What to monitor

Edge for Private Cloud v4.18.05

Generally in a production setup, there is a need to enable monitoring mechanisms within an Apigee Edge for Private Cloud deployment. These monitoring techniques warn the network administrators (or operators) of an error or a failure. Every error generated is reported as an alert in Apigee Edge. For more information on alerts, see Monitoring Best Practices.

For ease, Apigee components are classified mainly into two categories:

Apigee-specific Java Server Services: These include Management Server, Message Processor, Qpid Server, and Postgres Server.
Third-party Services: These include Nginx Router, Apache Cassandra, Apache ZooKeeper, OpenLDAP, PostgreSQL database, and Qpid.

In an on-premise deployment of Apigee Edge, the following table provides a quick glance into the parameters that you can monitor:

Component		System Checks	Process-Level Stats	API-Level Checks	Message Flow Checks	Component Specific
Apigee-specific Java Services	Management Server
	Message Processor
	Qpid Server
	Postgres Server
Third-party Services	Apache Cassandra
	Apache ZooKeeper
	OpenLDAP
	PostgreSQL database
	Qpid
	Nginx Router

In general, after Apigee Edge has been installed, you can perform the following monitoring tasks to track the performance of an Apigee Edge for Private Cloud installation.

System health checks

It is very important to measure the system health parameters such as CPU utilization, memory utilization and port connectivity at a higher level. You can monitor the following parameters to get the basics of system health.

CPU Utilization: Specifies the basic statistics (User/System/IO Wait/Idle) about the CPU utilization. For example, total CPU used by the system.
Free/Used Memory: Specifies the system memory utilization as bytes. For example, physical memory used by the system.
Disk Space Usage: Specifies the file system information based on the current disk usage. For example, hard disk space used by the system.
Load Average: Specifies the number of processes waiting to run.
Network Statistics: Network packets and/or bytes transmitted and received, along with the transmission errors about a specified component.

» **Given instruction A**: Summarize the page on Apigee monitoring in two sentences.

» **Recorded information**:

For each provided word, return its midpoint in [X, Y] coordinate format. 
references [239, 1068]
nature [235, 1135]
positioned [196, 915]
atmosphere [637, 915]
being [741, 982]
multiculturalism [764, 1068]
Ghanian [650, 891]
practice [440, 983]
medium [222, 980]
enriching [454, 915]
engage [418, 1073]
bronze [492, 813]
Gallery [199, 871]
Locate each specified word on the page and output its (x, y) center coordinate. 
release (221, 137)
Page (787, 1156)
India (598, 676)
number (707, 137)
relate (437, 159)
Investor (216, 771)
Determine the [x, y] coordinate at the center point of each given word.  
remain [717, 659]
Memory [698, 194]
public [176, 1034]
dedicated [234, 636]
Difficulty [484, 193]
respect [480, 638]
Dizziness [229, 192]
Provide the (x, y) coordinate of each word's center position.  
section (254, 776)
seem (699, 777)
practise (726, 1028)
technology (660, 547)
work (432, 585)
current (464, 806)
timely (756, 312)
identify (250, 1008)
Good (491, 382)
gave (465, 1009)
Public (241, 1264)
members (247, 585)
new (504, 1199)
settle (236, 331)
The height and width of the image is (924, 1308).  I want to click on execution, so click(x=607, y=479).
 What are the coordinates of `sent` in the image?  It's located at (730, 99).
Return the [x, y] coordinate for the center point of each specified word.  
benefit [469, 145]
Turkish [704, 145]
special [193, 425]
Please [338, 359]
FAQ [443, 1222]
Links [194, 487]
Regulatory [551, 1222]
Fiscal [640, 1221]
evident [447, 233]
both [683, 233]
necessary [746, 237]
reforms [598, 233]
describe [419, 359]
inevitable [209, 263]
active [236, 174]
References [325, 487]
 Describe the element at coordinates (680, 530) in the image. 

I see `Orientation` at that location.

» **Given instruction B**: In the listing, replace "center" with "midpoint" and change nothing else. Begin at the line that contains "public [176, 1034]", continue through the end of the listing, and give back only those lines.

» **Complete output A**: In a production Apigee Edge for Private Cloud deployment, monitoring is needed to warn administrators or operators of errors and failures, and the components fall into two groups: Apigee-specific Java server services and third-party services. System health checks then track CPU utilization, free and used memory, disk space usage, load average, and network statistics.

» **Complete output B**:
public [176, 1034]
dedicated [234, 636]
Difficulty [484, 193]
respect [480, 638]
Dizziness [229, 192]
Provide the (x, y) coordinate of each word's midpoint position.  
section (254, 776)
seem (699, 777)
practise (726, 1028)
technology (660, 547)
work (432, 585)
current (464, 806)
timely (756, 312)
identify (250, 1008)
Good (491, 382)
gave (465, 1009)
Public (241, 1264)
members (247, 585)
new (504, 1199)
settle (236, 331)
The height and width of the image is (924, 1308).  I want to click on execution, so click(x=607, y=479).
 What are the coordinates of `sent` in the image?  It's located at (730, 99).
Return the [x, y] coordinate for the midpoint point of each specified word.  
benefit [469, 145]
Turkish [704, 145]
special [193, 425]
Please [338, 359]
FAQ [443, 1222]
Links [194, 487]
Regulatory [551, 1222]
Fiscal [640, 1221]
evident [447, 233]
both [683, 233]
necessary [746, 237]
reforms [598, 233]
describe [419, 359]
inevitable [209, 263]
active [236, 174]
References [325, 487]
 Describe the element at coordinates (680, 530) in the image. 

I see `Orientation` at that location.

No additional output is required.